┌─ Records provided

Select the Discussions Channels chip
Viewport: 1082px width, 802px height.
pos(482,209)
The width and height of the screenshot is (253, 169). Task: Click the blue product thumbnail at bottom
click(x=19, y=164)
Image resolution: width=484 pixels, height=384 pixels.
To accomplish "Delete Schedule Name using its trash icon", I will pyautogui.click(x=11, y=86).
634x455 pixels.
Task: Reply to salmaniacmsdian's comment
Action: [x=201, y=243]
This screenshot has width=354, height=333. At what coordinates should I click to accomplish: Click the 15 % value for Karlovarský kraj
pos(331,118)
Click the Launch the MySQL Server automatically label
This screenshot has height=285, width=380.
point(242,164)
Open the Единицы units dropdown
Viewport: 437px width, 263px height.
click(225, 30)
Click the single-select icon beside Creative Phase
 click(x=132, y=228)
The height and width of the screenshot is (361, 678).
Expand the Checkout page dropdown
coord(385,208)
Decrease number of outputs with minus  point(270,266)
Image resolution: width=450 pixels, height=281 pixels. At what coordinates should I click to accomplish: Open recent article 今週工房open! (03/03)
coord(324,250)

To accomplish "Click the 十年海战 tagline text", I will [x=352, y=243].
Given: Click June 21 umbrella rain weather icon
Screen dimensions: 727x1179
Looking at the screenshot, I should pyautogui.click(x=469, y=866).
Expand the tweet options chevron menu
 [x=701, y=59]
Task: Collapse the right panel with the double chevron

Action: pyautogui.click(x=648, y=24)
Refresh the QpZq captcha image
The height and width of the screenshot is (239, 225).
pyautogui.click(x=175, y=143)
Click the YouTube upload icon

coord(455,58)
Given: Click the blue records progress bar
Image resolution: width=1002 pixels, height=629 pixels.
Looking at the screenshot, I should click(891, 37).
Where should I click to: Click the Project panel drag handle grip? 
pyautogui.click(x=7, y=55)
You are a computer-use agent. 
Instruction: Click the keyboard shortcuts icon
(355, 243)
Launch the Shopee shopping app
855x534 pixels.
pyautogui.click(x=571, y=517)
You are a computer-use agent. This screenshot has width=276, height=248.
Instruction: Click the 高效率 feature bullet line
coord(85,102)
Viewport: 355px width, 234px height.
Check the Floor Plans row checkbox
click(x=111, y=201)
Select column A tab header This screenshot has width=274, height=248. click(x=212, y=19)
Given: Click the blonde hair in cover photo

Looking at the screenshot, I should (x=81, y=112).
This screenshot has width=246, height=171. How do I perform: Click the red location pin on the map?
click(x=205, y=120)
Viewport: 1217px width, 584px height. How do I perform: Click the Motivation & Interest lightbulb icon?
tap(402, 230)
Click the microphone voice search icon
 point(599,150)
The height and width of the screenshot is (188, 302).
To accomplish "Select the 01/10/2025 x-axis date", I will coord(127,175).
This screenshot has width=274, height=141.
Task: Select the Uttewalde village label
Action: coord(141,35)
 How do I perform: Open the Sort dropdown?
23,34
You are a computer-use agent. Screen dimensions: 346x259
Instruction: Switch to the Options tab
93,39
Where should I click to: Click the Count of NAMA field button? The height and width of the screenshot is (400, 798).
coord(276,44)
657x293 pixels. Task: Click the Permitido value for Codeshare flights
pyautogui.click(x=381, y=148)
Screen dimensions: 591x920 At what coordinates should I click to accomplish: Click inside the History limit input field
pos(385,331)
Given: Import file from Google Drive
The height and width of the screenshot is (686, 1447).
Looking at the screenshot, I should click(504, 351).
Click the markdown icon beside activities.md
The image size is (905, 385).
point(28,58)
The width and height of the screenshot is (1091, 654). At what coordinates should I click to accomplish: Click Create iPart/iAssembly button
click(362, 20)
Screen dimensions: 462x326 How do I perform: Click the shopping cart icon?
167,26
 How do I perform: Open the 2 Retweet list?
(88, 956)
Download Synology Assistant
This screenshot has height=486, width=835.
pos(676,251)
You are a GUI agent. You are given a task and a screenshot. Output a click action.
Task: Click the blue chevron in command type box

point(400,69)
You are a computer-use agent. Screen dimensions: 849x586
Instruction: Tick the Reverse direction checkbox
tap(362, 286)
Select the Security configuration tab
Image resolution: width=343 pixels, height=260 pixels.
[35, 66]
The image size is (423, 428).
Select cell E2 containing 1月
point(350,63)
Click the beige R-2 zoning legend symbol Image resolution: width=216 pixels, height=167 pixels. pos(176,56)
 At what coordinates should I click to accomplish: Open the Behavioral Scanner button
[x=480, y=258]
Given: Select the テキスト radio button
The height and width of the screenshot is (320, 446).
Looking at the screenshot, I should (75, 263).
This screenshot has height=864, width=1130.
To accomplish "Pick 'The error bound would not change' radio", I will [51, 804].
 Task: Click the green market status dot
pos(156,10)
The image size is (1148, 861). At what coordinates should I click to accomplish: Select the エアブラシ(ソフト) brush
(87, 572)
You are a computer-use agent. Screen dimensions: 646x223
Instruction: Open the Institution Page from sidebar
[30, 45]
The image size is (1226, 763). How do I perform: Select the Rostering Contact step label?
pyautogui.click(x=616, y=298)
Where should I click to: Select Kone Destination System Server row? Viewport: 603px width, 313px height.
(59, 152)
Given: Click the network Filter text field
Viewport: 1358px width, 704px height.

└─

◆ Assignment:
Reproduce exactly the lines of the records above from the one with "Task: Collapse the" to the one with "Given: Import file from Google Drive", both included, and leave out everything else.

◆ Your response:
Task: Collapse the right panel with the double chevron

Action: pyautogui.click(x=648, y=24)
Refresh the QpZq captcha image
The height and width of the screenshot is (239, 225).
pyautogui.click(x=175, y=143)
Click the YouTube upload icon

coord(455,58)
Given: Click the blue records progress bar
Image resolution: width=1002 pixels, height=629 pixels.
Looking at the screenshot, I should click(891, 37).
Where should I click to: Click the Project panel drag handle grip? 
pyautogui.click(x=7, y=55)
You are a computer-use agent. 
Instruction: Click the keyboard shortcuts icon
(355, 243)
Launch the Shopee shopping app
855x534 pixels.
pyautogui.click(x=571, y=517)
You are a computer-use agent. This screenshot has width=276, height=248.
Instruction: Click the 高效率 feature bullet line
coord(85,102)
Viewport: 355px width, 234px height.
Check the Floor Plans row checkbox
click(x=111, y=201)
Select column A tab header This screenshot has width=274, height=248. click(x=212, y=19)
Given: Click the blonde hair in cover photo

Looking at the screenshot, I should (x=81, y=112).
This screenshot has width=246, height=171. How do I perform: Click the red location pin on the map?
click(x=205, y=120)
Viewport: 1217px width, 584px height. How do I perform: Click the Motivation & Interest lightbulb icon?
tap(402, 230)
Click the microphone voice search icon
 point(599,150)
The height and width of the screenshot is (188, 302).
To accomplish "Select the 01/10/2025 x-axis date", I will coord(127,175).
This screenshot has width=274, height=141.
Task: Select the Uttewalde village label
Action: coord(141,35)
 How do I perform: Open the Sort dropdown?
23,34
You are a computer-use agent. Screen dimensions: 346x259
Instruction: Switch to the Options tab
93,39
Where should I click to: Click the Count of NAMA field button? The height and width of the screenshot is (400, 798).
coord(276,44)
657x293 pixels. Task: Click the Permitido value for Codeshare flights
pyautogui.click(x=381, y=148)
Screen dimensions: 591x920 At what coordinates should I click to accomplish: Click inside the History limit input field
pos(385,331)
Given: Import file from Google Drive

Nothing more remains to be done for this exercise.